AIM OF THE EXERCISE. What is needed is an exact copy of every line from the one containing "Viewport: 1440px width, 696px" through the end of the entries; please set it down without any pictures.

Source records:
* * * *

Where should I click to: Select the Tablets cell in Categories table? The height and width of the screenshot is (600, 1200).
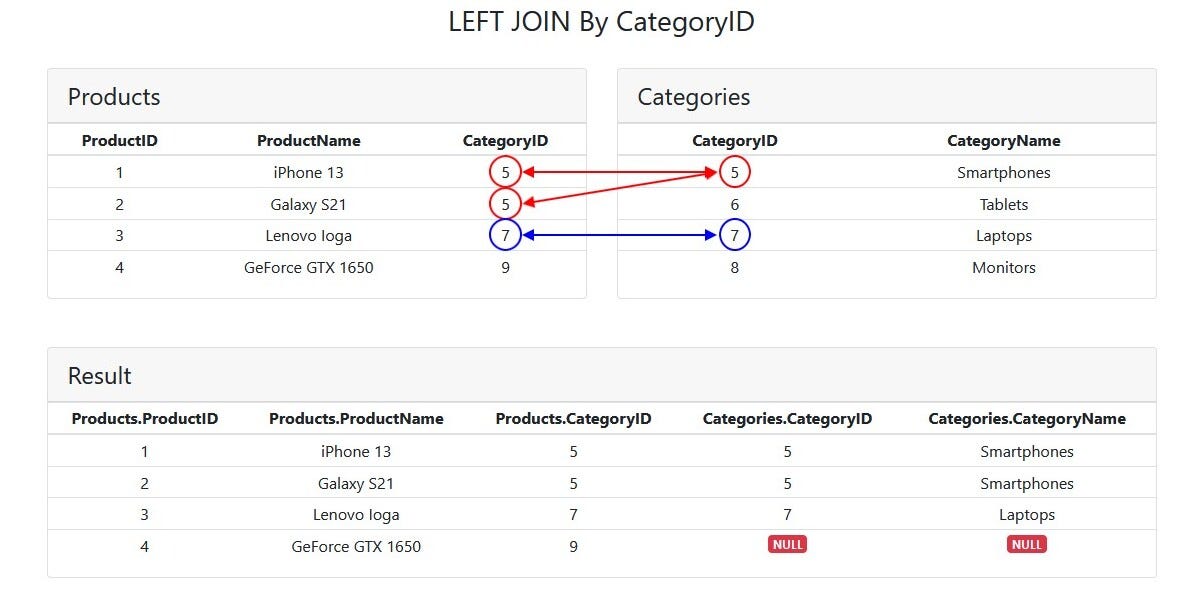1004,204
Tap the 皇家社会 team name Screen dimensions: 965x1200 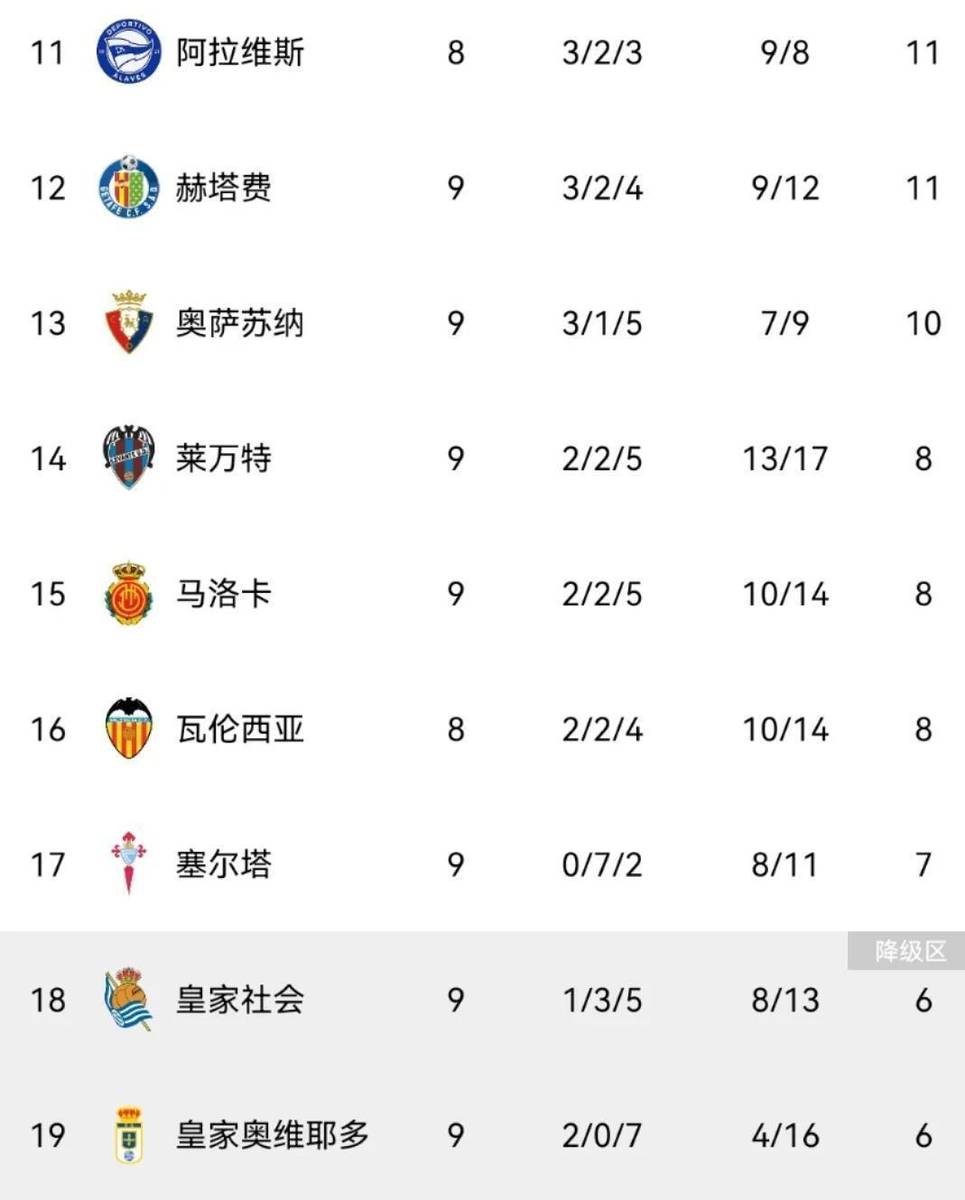[240, 999]
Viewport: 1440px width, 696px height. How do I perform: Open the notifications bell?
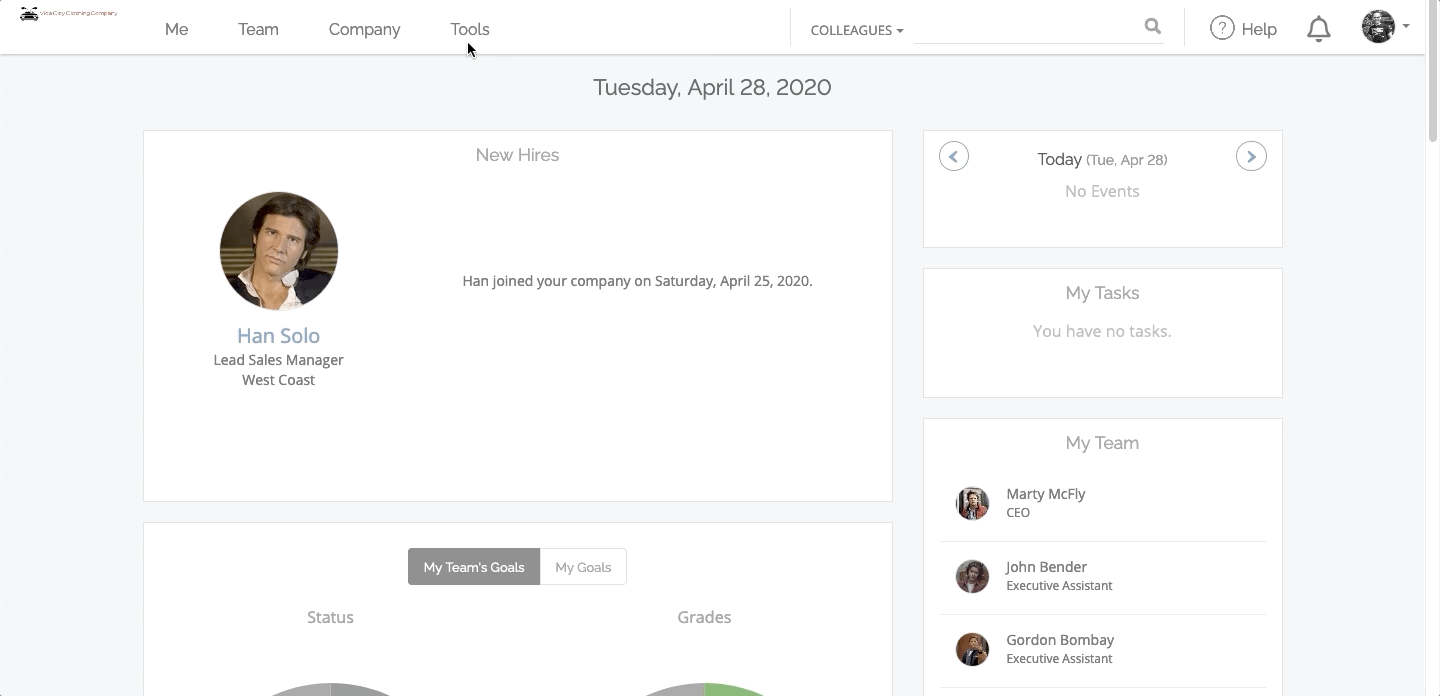(x=1319, y=29)
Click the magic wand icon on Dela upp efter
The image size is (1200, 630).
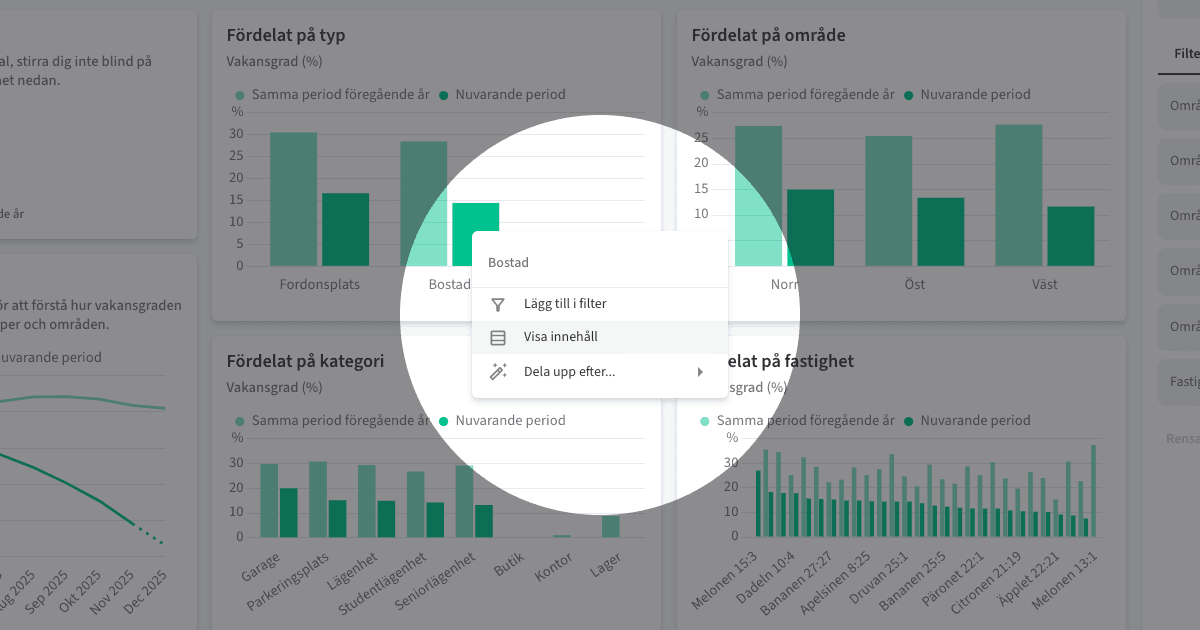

* * * *

ANSWER BOX.
Viewport: 1440px width, 696px height. How do I perform: Open the notifications bell?
(x=1319, y=29)
Click the magic wand icon on Dela upp efter
The image size is (1200, 630).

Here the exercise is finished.